WORK TASK
Using the entries that follow, count the lines containing the word "dimensions" and give that number by itself.

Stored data
- - - - -

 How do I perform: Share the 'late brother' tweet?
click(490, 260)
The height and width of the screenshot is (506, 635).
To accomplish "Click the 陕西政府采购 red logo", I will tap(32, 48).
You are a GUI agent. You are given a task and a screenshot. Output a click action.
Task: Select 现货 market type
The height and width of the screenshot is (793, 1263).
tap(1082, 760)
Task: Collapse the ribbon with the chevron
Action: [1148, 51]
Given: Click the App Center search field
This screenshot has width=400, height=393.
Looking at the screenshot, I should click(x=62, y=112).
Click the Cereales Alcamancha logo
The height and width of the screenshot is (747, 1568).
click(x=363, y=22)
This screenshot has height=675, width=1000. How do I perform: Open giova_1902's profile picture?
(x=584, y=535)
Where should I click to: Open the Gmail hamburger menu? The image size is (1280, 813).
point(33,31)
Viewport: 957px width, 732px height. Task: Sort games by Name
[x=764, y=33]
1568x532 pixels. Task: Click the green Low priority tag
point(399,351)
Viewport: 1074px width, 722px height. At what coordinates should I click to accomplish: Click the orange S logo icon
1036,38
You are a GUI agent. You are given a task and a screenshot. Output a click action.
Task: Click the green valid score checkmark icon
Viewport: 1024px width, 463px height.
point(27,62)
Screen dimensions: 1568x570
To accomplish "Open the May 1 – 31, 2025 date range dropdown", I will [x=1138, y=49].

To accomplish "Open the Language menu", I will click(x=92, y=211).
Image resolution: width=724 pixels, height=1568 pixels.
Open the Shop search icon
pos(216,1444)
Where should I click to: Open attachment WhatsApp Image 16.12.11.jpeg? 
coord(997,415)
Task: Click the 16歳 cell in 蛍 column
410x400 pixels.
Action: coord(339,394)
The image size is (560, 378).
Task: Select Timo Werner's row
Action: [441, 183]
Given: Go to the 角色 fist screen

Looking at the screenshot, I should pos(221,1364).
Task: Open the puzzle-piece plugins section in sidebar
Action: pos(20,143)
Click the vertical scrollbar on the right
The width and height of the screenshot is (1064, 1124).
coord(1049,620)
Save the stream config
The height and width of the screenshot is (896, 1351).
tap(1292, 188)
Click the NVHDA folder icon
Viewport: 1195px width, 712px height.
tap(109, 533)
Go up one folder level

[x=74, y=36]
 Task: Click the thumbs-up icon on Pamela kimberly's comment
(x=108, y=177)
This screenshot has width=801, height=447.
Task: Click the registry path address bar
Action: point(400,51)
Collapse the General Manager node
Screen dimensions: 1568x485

- - - - -

EXPECTED ANSWER
2